From Wikipedia, the free encyclopedia
Jump to: navigation, search
Hughie Cannon
Hugh Cannon in Poorhouse 1910.jpg
1910
Background information
Born (1877-04-09)April 9, 1877
Died June 17, 1912(1912-06-17) (aged 35)
Toledo, Ohio, United States
Genres Broadway musicals, revues, show tunes
Occupation(s) Songwriter, composer, lyricist
Years active 1899–1912

Hughie Cannon was a composer and lyricist who was born in Detroit, Michigan 1877 and died in 1912 in Toledo, Ohio.

His works and bio[edit]

His best-known composition was the popular song "Won't You Come Home Bill Bailey".[1] This ragtime song was published in 1902. (It has been claimed he wrote it at the age of sixteen,[2] though this is questionable, since that date would have predated ragtime as a genre.) After publication the song quickly became a hit and then a standard, has been covered many times since by a wide range of singers, including Louis Armstrong, Ella Fitzgerald, Pearl Bailey, Marion Montgomery, and Bobby Darin.

The song became an instant success following its first performance by Blackface John Queen, a contemporary of the composer. Another of the author's long-lasting hits is Frankie and Johnny, published in 1904.

Cannon wrote the featured song "I love the Two Steps (With my Man)" for the New York show 'Mrs. Black in Back', which opened in 1904 and ran for 79 performances. Mrs. Black was played by May Irwin, who also appeared in one of Thomas Edison's earliest productions, "The Kiss."
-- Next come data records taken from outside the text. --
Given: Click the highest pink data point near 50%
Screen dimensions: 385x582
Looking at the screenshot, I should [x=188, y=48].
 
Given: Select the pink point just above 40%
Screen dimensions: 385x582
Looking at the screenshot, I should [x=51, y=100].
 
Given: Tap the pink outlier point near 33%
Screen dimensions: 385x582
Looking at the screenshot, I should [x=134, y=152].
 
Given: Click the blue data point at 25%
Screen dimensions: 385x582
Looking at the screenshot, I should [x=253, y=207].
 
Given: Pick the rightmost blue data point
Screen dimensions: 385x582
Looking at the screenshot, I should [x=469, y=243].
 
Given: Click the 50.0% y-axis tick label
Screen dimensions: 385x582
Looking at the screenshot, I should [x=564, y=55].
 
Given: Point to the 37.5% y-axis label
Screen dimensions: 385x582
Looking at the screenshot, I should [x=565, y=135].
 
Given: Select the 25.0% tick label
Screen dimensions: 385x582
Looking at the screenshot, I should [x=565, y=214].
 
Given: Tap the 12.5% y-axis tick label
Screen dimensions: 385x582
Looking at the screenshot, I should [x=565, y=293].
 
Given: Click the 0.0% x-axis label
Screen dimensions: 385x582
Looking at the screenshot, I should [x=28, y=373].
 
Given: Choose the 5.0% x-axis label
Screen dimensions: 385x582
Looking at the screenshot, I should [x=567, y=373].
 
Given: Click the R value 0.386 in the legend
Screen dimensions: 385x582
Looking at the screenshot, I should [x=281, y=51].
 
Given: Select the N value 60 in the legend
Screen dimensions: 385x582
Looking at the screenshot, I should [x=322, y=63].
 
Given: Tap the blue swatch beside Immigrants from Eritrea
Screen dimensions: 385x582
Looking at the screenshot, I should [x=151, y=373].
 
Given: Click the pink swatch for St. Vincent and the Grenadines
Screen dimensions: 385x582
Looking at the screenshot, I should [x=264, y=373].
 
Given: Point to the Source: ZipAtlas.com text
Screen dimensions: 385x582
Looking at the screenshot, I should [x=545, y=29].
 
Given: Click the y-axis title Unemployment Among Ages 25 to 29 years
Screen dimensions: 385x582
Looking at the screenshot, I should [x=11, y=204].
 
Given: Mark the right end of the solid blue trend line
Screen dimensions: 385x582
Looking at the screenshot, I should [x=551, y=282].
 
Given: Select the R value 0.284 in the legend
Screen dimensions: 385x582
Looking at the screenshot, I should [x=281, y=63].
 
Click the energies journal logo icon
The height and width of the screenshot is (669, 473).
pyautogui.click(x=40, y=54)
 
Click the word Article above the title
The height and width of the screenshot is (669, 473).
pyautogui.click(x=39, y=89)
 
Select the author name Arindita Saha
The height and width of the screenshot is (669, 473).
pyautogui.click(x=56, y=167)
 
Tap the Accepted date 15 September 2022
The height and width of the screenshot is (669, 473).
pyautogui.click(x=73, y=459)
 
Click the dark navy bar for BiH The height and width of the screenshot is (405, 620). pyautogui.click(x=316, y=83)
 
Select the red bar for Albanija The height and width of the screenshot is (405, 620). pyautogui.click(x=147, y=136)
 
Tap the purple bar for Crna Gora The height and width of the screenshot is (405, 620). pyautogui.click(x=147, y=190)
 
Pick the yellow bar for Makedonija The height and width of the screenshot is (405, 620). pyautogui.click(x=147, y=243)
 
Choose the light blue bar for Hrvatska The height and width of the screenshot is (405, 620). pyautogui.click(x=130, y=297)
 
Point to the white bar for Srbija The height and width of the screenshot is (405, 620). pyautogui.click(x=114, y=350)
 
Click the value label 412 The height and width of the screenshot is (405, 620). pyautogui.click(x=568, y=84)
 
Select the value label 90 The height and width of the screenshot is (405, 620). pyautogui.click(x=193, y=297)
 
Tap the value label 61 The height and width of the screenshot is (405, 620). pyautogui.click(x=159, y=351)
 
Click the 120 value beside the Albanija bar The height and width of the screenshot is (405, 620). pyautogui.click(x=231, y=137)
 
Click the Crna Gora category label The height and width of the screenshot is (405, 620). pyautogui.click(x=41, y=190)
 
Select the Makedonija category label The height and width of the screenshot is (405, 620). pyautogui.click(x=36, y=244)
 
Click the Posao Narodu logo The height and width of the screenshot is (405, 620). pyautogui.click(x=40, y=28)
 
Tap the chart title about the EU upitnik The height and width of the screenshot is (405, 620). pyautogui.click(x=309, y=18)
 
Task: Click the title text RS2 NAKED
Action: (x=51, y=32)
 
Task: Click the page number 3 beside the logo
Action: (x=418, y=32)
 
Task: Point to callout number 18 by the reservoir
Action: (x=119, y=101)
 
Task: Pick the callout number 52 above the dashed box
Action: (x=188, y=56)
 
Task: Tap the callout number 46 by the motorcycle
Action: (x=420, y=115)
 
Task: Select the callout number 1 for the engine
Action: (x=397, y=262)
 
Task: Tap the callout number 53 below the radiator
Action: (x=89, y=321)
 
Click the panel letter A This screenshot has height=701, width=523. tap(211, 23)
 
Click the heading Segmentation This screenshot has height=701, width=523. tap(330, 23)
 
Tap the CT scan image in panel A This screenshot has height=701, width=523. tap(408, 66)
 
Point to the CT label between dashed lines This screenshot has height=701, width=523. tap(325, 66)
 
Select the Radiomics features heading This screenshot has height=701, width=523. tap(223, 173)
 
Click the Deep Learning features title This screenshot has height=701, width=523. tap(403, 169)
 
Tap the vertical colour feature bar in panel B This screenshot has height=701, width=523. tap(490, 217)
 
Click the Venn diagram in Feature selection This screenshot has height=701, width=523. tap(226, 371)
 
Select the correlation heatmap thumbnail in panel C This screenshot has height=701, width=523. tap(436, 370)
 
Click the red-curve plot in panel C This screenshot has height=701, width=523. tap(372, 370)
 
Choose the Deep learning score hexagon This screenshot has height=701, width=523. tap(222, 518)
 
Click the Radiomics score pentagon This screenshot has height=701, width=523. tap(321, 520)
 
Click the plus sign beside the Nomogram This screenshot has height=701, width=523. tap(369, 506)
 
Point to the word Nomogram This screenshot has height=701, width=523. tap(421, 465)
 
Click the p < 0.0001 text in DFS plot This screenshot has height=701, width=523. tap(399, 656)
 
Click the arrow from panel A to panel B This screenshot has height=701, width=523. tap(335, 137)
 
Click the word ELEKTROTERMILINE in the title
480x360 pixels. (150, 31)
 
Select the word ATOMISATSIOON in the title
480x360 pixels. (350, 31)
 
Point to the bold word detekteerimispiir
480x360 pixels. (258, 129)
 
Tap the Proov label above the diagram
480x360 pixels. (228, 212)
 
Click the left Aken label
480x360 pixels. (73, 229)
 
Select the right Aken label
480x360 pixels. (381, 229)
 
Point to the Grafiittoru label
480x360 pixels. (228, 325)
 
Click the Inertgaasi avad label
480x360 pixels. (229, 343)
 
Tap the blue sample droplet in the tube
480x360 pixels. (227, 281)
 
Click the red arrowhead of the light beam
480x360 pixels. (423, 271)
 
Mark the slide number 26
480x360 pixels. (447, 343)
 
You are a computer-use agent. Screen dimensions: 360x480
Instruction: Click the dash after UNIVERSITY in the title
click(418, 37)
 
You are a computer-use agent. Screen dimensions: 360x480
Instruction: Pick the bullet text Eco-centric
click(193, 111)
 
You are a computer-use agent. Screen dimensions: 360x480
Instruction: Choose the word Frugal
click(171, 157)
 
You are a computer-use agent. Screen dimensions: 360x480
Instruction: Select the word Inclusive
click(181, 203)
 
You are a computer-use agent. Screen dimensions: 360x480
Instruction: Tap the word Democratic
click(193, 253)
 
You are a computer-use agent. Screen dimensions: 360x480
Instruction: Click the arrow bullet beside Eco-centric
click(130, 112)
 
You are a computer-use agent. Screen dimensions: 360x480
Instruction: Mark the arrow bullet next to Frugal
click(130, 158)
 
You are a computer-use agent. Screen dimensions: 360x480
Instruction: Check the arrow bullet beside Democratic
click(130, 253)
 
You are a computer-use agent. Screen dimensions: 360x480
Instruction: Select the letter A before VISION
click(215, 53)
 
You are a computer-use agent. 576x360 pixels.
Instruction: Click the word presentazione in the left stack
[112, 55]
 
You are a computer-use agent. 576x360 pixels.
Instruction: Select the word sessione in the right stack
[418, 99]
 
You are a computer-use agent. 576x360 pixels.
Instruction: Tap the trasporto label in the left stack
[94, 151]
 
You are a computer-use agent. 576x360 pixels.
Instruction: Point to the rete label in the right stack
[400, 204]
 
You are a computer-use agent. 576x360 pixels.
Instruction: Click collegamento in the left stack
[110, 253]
Cannon also wrote music for "A Venetian Romance" at the Knickerbocker Theater.

Cannon was buried in Connellsville, Pennsylvania, where his mother lived. His mother, May Brown Cannon Smith Robbins, had been in show business and had played the role of "Little Trixie" in a production that toured the nation for several years in the late 1800s. By the time her son became a well-known composer she was managing a theater in Connellsville with the help of her third husband Fred G. Robbins. Not much is known about his the composer's actor father, John Cannon.

Not long before his death, Cannon told a Detroit newspaper that he sold off the rights to most of his songs. In a letter to his mother he lamented "the songs I once had."

He told the same newspaper that while he also used drugs, it was alcohol that was the hardest to kick. A brief marriage to Emma Dorson ended in divorce, the final decree handed to her just hours after his death. Cannon died penniless.

Cannon's other songs include "For Lawdy Sakes, Feed My Dog," "I Hates To Get Up Early In The Morning", "Possum Pie", "Just Because She Made Dem Goo-Goo Eyes"[3] and "You Needn't Come Home."

Musicologist Peter Muir remarked that "You Needn't Come Home" was "truly remarkable for 1901" for its unusual use of 12-bar arrangements for both chorus and verse. "In terms of popular songs at the turn of the century, the enterprise, to the best of my knowledge, is quite unique."[4]

Thornton Hagert (founder of Vernacular Music Research), in 1971, noted Cannon's use of a 12-bar structure. "A few" of Cannon's better-known songs, Hagert found, "are very close to the classic blues structure."

Two years after "Bill Bailey" swept the nation, Cannon composed a tune called "He Done Me Wrong." This "death of Bill Bailey" tune is sad, Muir noting "a powerful ambivalence often found in the blues."[5]

Muir argued that Cannon's "music represents in its way the birth of commercial blues in American culture."[6]

Cannon died at the age of 35 at the Lucas County, Ohio, Infirmary. The official cause of death was cirrhosis of the liver.